▶ _PROMPT_:
Your answer should be an exact copy of the lines from the one containing "Click the Crop (Обрезать) button" through the last line of the records below, without any pictures.

▶ _RECORD EXTRACTS_:

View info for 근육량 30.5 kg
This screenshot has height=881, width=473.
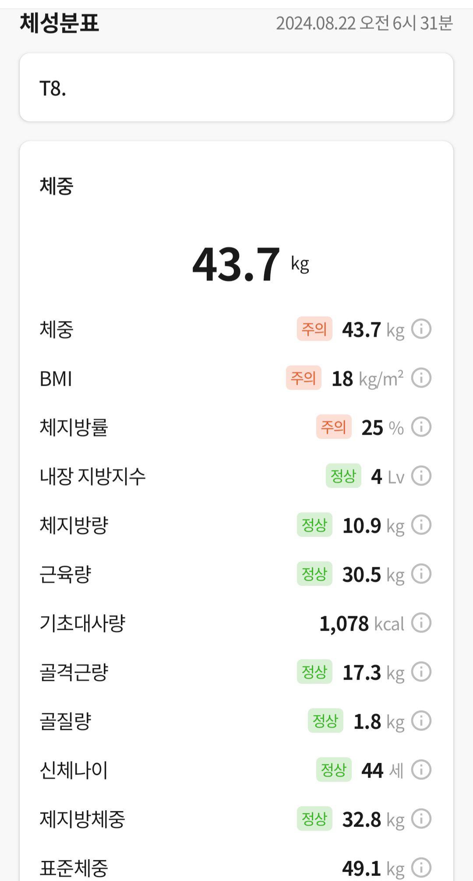pyautogui.click(x=421, y=574)

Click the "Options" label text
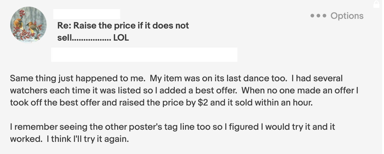[x=347, y=16]
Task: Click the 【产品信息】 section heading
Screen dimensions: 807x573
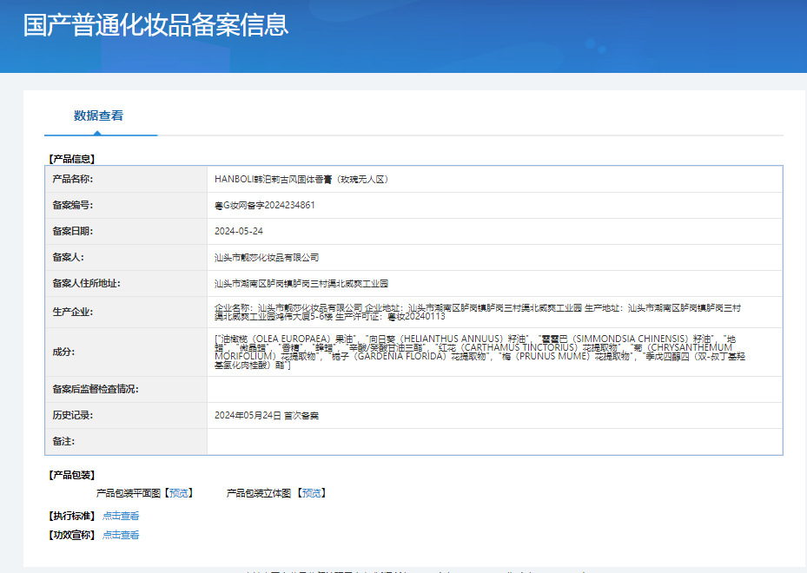Action: pos(72,159)
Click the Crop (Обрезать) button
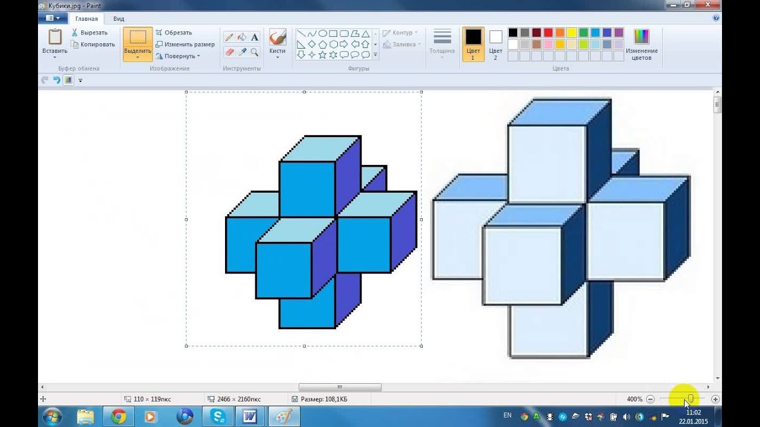The width and height of the screenshot is (760, 427). 173,33
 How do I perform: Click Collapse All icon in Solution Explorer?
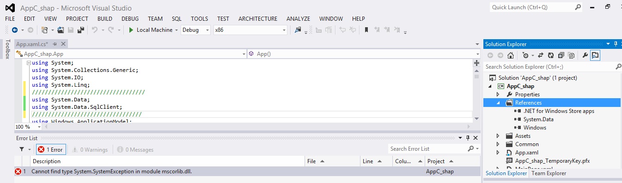point(561,55)
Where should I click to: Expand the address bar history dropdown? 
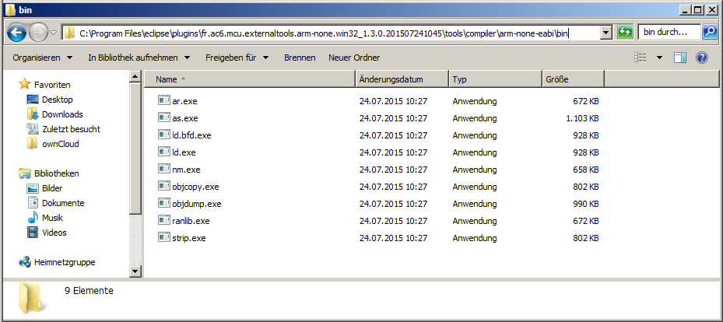pos(607,33)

▶ _EXERCISE RESULT_:
Click the Crop (Обрезать) button
The width and height of the screenshot is (760, 427). 173,33
 How do I perform: Click Collapse All icon in Solution Explorer?
point(561,55)
Where should I click to: Expand the address bar history dropdown? 
pos(607,33)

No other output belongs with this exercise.